Should it become necessary in the months from now to indentify the moment that doomed Obama's presidential aspirations, attention is likely to focus on the hour between nine and ten this morning at the National Press Club. It was then that Wright, Obama's longtime pastor, reignited a controversy about race from which Obama had only recently recovered--and added lighter fuel.

Turning to the Right, The National Review's Byron York chimes in with:

Wright's performance not only left the Obama campaign scrambling to respond. It left some Democratic politicos, unattached to either the Obama or Clinton campaign, believing that Obama will have to abandon his vow, made last month in his Philadelphia speech on race, that "I can no more disown [Wright] than I can disown the black community."

The lead editorial in The Wall Street Journal similarly wants Obama to take a once-and-for-all stand on Wright:

Early in this campaign, Senator Obama earned support from many voters with the notion that he wanted to transcend racial politics.

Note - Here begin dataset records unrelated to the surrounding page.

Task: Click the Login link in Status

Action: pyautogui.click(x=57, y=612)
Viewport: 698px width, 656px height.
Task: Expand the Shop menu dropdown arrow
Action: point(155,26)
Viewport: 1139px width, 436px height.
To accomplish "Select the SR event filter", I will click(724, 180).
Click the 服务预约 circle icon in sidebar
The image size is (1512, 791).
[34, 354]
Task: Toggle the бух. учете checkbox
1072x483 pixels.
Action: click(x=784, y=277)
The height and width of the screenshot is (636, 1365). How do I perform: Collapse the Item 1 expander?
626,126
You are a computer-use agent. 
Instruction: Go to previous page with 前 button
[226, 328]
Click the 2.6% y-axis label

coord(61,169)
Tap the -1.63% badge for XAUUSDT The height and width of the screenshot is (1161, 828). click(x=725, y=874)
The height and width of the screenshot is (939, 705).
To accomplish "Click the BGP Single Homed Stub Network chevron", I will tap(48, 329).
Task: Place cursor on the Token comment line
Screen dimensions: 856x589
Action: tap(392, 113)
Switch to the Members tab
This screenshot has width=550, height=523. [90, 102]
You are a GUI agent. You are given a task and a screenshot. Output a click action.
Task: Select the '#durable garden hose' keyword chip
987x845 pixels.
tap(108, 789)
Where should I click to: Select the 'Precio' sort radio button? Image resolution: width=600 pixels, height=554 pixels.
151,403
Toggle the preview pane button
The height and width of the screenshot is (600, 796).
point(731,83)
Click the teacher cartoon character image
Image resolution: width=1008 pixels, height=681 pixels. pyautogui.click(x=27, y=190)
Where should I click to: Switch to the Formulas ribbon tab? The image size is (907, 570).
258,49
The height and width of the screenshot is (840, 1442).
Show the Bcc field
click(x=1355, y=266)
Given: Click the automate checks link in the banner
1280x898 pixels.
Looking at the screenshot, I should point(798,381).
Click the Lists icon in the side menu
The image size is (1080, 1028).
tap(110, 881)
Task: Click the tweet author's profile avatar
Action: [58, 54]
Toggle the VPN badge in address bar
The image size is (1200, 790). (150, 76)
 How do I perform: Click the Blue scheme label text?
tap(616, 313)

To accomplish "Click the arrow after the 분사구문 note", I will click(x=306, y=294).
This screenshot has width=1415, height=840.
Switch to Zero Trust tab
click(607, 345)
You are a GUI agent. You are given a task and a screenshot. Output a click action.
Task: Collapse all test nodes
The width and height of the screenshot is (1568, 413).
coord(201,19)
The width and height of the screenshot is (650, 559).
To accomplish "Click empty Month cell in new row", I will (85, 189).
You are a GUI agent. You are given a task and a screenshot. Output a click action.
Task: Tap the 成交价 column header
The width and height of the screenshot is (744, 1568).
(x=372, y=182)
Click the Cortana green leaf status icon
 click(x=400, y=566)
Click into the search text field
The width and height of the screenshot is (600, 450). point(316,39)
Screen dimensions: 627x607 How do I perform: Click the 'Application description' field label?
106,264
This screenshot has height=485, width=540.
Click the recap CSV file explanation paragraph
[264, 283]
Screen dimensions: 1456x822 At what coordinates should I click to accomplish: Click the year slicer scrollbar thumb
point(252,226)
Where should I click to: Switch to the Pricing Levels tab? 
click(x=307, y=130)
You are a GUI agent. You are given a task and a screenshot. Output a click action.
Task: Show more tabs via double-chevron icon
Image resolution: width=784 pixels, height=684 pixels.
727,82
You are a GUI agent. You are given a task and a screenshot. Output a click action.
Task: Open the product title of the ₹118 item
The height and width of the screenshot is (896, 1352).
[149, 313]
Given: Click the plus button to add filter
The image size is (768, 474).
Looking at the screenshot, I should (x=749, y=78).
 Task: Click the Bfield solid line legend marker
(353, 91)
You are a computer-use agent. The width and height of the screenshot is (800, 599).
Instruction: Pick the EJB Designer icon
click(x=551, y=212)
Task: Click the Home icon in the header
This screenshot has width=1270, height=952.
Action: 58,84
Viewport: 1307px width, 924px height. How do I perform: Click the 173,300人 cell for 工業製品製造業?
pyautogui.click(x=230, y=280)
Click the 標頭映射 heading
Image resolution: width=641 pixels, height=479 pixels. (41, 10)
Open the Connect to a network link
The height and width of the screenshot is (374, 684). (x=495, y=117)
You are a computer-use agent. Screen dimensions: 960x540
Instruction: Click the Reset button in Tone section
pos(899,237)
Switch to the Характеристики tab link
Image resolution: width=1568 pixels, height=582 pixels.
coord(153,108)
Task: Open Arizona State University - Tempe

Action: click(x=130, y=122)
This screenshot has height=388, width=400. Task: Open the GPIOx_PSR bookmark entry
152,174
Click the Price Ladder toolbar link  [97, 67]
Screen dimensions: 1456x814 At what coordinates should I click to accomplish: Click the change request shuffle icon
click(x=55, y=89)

Rev. Wright is exacerbating them in a way not seen in recent years. Barack Obama cannot remain on both sides of this. He has to make a decision. He is not running for national Mediator. He is running for President. In time, that job brings tough decisions. He's there now.

There are an intrepid few, however, who feel that more Wright exposure might actually help Obama. Here is Slate's Christopher Beam:

Needless to say, this isn't exactly the Obama campaign's dream. From their perspective, any attention on Wright is bad. Obama has been struggling to win over working-class white voters--the last thing he needs is a media-driven refresher on his greatest liability. And indeed, Wright's comeback may hurt Obama. But in the long run, it's likely to help the candidate more than hurt him.







My take? Yes, Jeremiah Wright has every right to try to attempt to contextualize the bits of his sermons that ring foul to so many Americans. We can agree or disagree with his conclusions, but it is important to understand the rhetorical lead-up to Wright's most-famous flourish, "God Damn America!" Unfortunately for Wright, in attempting to clarify, he has largely reinforced what the earlier clips seem to show. His descriptions of Zionism do nothing to help mend the age-old tension between Christians and Jews. While the self-determinism of Black Liberation Theology has its merits, glossing-over Louis Farrakahn's anti-semitism by essentially saying, "well, he never did anything bad to me" is deeply problematic. Furthermore, Wright's depiction of this whole episode as an attack on the black church is yet another willful over-simplification.

Preachers are, by definition, provocateurs. They must stir their flocks. Inspire loyalty, reverence, and participation. That tradition, while often associated with African American ministers, is by no means limited to a single race or demographic. There are many a "man of God" whose words we might dissect and expose. Pastor Hagee, anyone? That said, I have to agree with Sullivan. Wright is a problem for Obama precisely because his world view is at odds with the aims of the Obama campaign.

So, should Obama disown Wright? No. But he must engage the troubling ideas one-by-one, and not with vague statements. While some will point to Obama's 20-year vantage-point from Trinity's pews as proof that the Illinois Senator lacks the proper leadership qualities to become president, Obama can do much to prove them wrong with a strong and unequivocal response to each and every one of Reverend Wright's misguided claims. That might prove a very long speech, indeed.